11.2 Close Only Releases the Local Client Handle

close() does not perform a remote shutdown. It simply clears the local client reference and marks the connector as closed from the process perspective:

self.client = None

This is appropriate for a client-based store connector, but it also means that backend resource lifecycle remains outside the connector's control.

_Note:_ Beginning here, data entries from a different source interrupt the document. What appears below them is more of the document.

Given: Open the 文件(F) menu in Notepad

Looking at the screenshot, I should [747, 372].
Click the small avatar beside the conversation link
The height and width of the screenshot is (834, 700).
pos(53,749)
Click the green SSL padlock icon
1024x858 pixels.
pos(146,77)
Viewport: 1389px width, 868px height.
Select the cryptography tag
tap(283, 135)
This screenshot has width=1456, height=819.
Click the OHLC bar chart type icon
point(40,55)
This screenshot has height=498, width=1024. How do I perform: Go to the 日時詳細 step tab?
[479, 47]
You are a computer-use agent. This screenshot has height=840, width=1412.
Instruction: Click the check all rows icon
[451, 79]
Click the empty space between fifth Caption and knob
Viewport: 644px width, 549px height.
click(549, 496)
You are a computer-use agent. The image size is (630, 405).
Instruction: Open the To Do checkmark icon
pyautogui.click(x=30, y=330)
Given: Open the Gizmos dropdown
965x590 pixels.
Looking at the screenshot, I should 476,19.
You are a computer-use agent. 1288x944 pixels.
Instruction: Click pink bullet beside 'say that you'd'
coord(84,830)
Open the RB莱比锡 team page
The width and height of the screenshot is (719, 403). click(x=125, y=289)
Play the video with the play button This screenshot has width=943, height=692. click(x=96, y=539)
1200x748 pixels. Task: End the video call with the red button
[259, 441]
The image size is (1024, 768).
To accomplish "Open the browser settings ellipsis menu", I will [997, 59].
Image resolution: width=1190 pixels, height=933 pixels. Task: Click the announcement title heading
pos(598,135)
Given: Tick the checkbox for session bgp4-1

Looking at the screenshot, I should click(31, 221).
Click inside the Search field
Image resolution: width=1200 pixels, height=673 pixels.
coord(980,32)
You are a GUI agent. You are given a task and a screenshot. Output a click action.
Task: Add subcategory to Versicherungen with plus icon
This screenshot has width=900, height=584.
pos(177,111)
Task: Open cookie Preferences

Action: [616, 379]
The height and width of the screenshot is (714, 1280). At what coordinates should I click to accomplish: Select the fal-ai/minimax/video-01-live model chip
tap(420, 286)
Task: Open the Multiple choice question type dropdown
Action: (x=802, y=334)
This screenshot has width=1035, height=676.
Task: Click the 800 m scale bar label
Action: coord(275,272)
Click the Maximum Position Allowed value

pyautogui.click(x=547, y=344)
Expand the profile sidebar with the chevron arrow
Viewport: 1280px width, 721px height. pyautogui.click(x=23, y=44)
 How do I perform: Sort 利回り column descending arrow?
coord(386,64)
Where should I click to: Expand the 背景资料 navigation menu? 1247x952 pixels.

11.3 Error and Timeout Metrics Are Coarse-Grained

The connector tracks:

  • puts
  • gets
  • bytes_transferred
  • errors
  • timeouts

In the current code, failed put() increments errors, while get() exceptions increment timeouts. This is operationally useful, but it does not distinguish between:

  • backend timeout
  • not-found result
  • transport failure
  • deserialization failure

So the metrics should be read as high-level health indicators, not detailed root-cause diagnostics.

12. Summary

YuanrongConnector is the Datasystem-backed remote connector in the OmniConnector family. Its design is straightforward:

  • serialize payloads
  • store them under a deterministic stage-qualified key
  • retrieve them by the same key
  • deserialize them on the receiving side

Within vLLM-Omni, it provides a clean integration point for Yuanrong Datasystem-based deployments while preserving the same connector abstraction used by the rest of the pipeline.

Its design priorities are simplicity, infrastructure reuse, and API consistency rather than direct-memory transport optimization.